Although these new measures are encouraging, we believe that the Chancellor could have done more to stimulate UK exports such as the introduction of a tax credit based on turnover generated by exporting to specific countries. It remains to be seen how awareness for the mentoring support already available from UK Trade and Investment (UKTI) and ease of access to these funds can and will be improved.
Access to finance
There was little in the way of announcements on access to finance in today's Budget. Nevertheless, some measures were announced which will help businesses to continue to invest. Firstly, the annual investment allowance (AIA) will be doubled to £500,000 from 1 April 2014 until the end of 2015, rather than reducing to £25,000 from 1 January 2015 as previously announced. According to Government figures, this will provide 99.8% of businesses with up-front tax relief on all qualifying investment in plant and machinery. Secondly, there was renewed support for enterprise zones, with business rate discounts and enhanced capital allowances extended by three years for businesses locating in enterprise zones. Thirdly, research and development (R&D) tax credits for loss-making companies are proposed to increase from 11% to 14.5% of the surrendered loss. This will help innovative companies to continue to invest in their products until they reach profitability.
Improving credit flow to encourage businesses to invest and expand is crucial to securing our economic future. While today's announcements on the increased AIA, continued support for enterprise zones and the additional help for loss-making R&D companies are welcome, more needs to be done to improve access to finance for business. In particular, access to longer-term equity finance, which is why Grant Thornton would like to see a return of the corporate venturing scheme (CVS). This scheme, which was abolished in March 2010, was designed to promote venture capital style investment by other companies.
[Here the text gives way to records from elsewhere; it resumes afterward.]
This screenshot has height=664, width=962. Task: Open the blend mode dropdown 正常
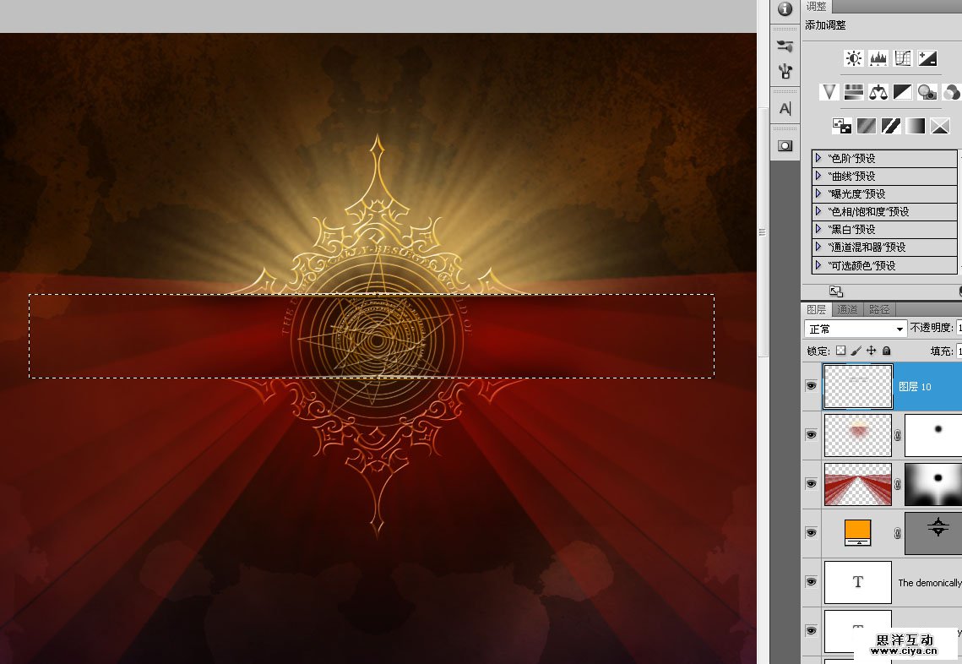[x=856, y=329]
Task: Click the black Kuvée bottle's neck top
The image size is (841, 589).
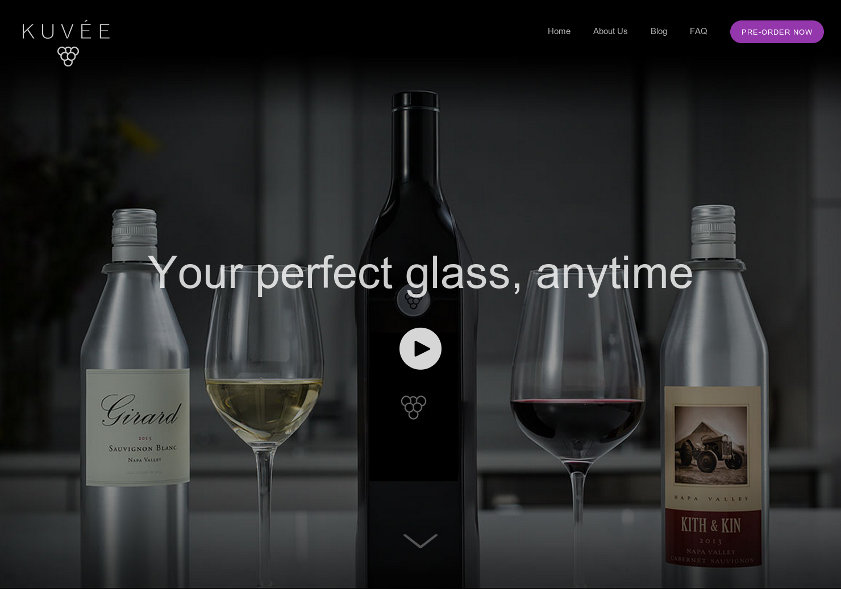Action: click(x=415, y=101)
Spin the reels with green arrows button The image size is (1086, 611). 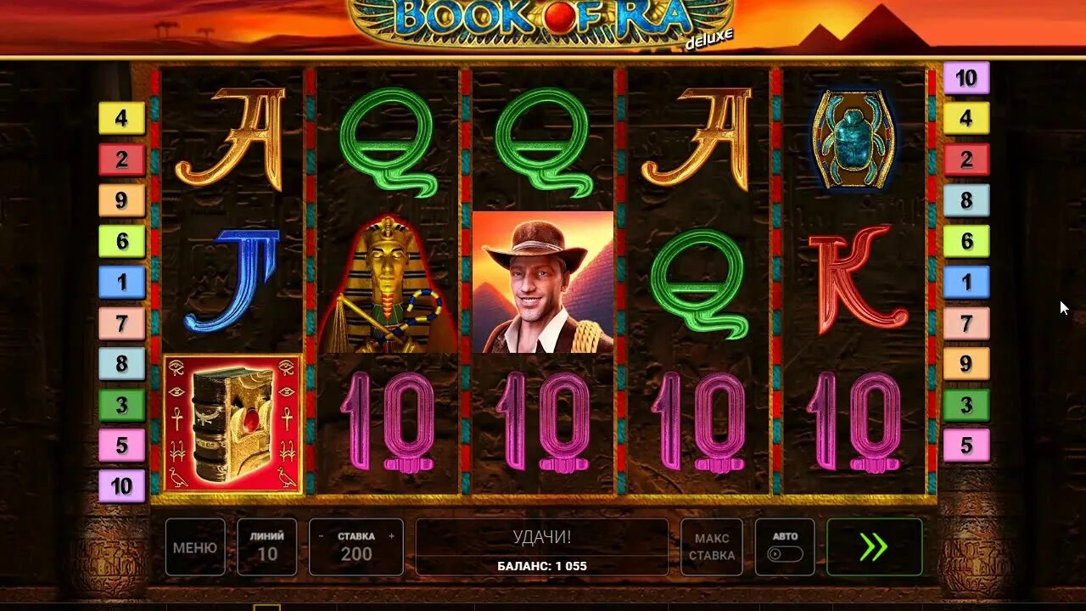click(x=874, y=547)
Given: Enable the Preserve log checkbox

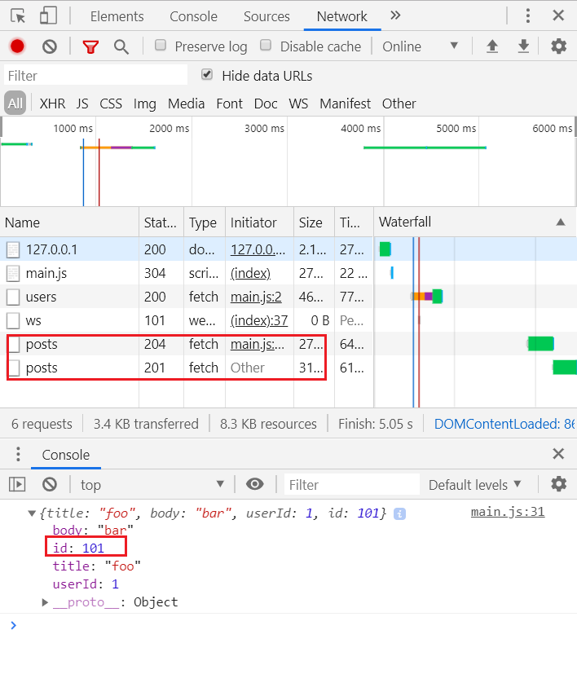Looking at the screenshot, I should [x=161, y=46].
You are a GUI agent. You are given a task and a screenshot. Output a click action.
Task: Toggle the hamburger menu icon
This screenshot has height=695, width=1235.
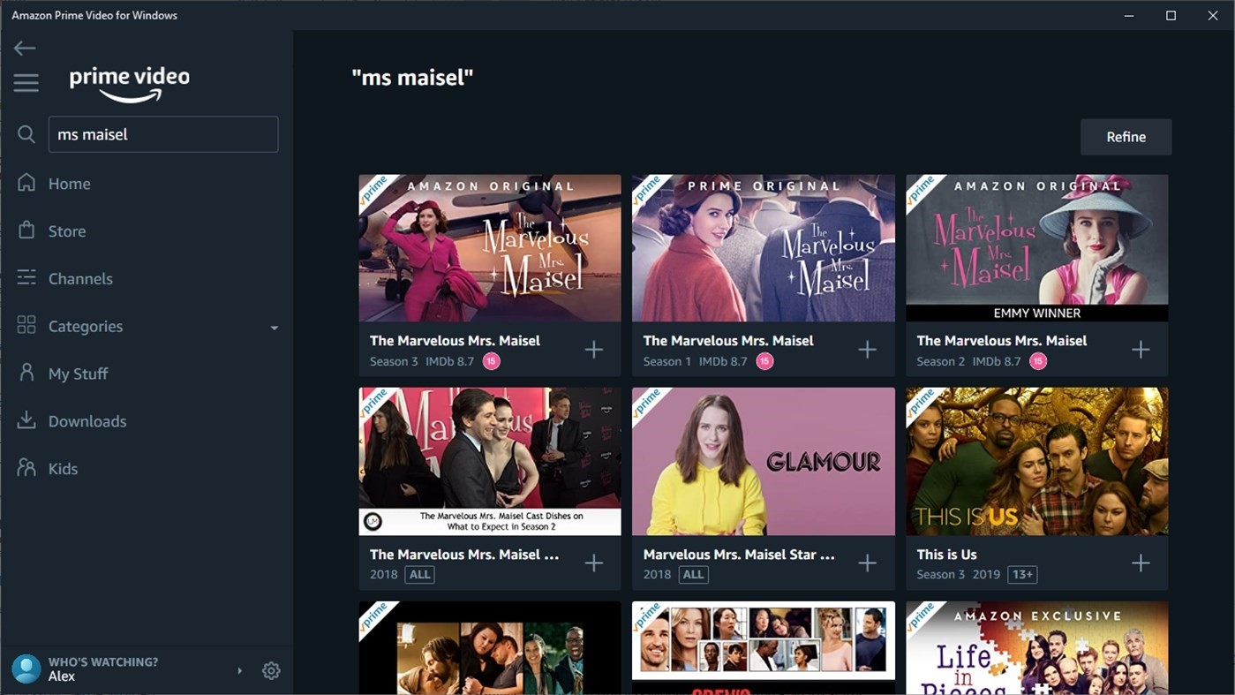click(26, 83)
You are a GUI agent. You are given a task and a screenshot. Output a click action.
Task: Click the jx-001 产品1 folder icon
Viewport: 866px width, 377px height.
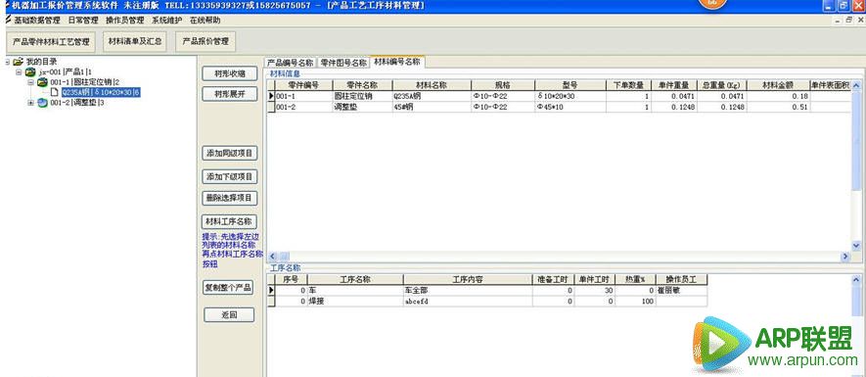pyautogui.click(x=30, y=71)
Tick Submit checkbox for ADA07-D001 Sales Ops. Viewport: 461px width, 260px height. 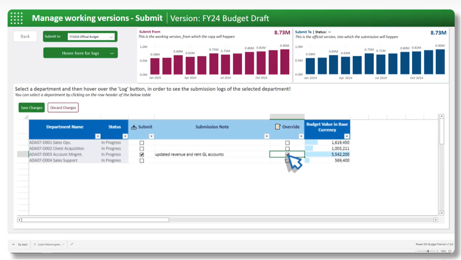coord(142,143)

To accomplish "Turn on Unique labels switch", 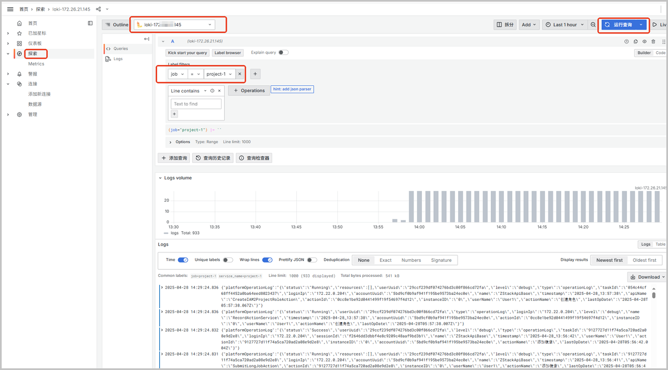I will 228,260.
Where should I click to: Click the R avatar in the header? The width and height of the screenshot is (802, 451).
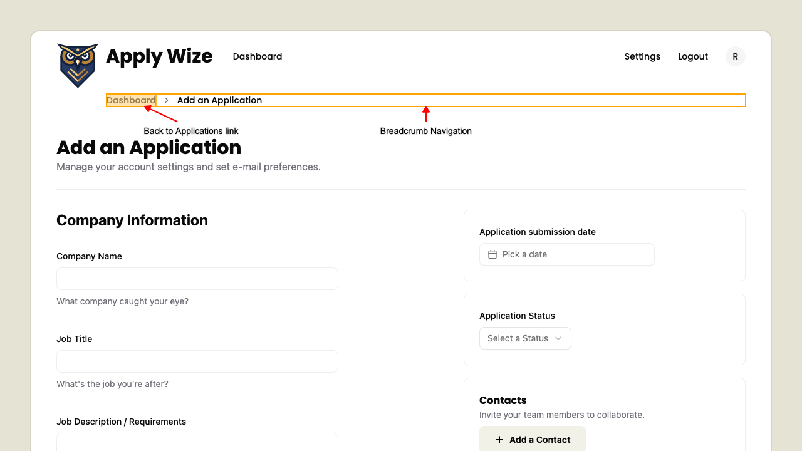click(735, 56)
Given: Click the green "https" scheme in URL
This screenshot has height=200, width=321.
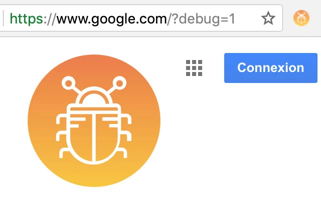Looking at the screenshot, I should [x=27, y=19].
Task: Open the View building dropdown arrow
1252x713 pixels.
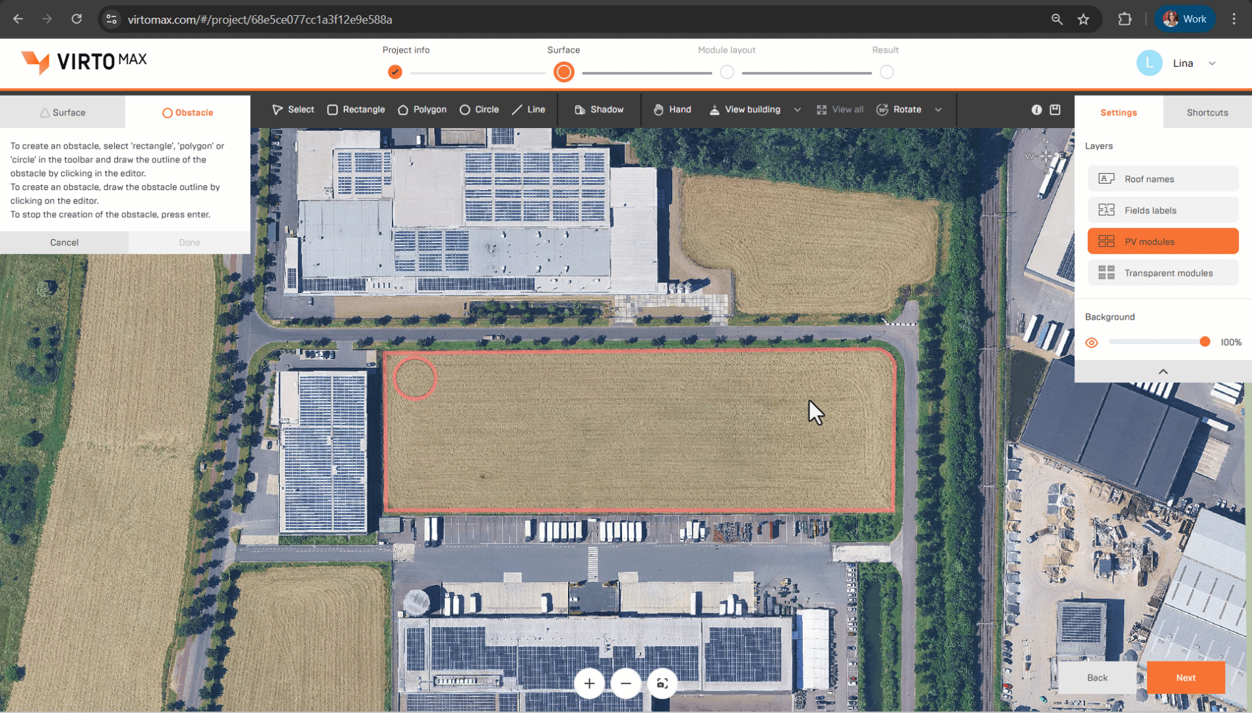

Reintroducing the CVS would both improve access to finance and foster strategic partnerships within the private sector.
Support for savers
Several measures were announced intended to support savers, including:
- the introduction of a New ISA (NISA) for cash and stocks and shares (with an increased annual limit of £15,000)
- an increased savings rate income tax band (extending to £5,000), with a reduction of the rate, from 10% to 0%
- the introduction of the new National Savings and Investments 'pensioner bonds'
However, perhaps most significantly, new measures were announced in order to provide individuals with greater freedom to access their defined contribution pension savings.
Changes introduced from 27 March 2014 will allow more small pots to be taken as a lump sum and give greater flexibility under income drawdown.
The Government is consulting on amending the tax rules to remove the existing constraints over what may be done with savings in a defined contribution pension pot. These changes are intended to take effect from April 2015, and will give savers over age 55 the choice of whether to purchase an annuity, make a full withdrawal or, alternatively, consider one of the other products available on the market. What's more, the current rate of 55% for full withdrawals will be reduced under the new flexible drawdown plan, and will instead be taxed at marginal income tax rates.
While the increased flexibility is welcome and will allow people to take control of their own finances like they can in other countries, there is a concern that the removal of the need to take an annuity at retirement could have an impact of annuity rates, as those in ill-health opt to receive their full pension fund rather than take an annuity.
It is also worth noting that, hidden within the published consultation document are further proposals to raise the age at which an individual may take their private pension savings, from 55 to 57 in 2028, with further increases in line with increase in the state pension age.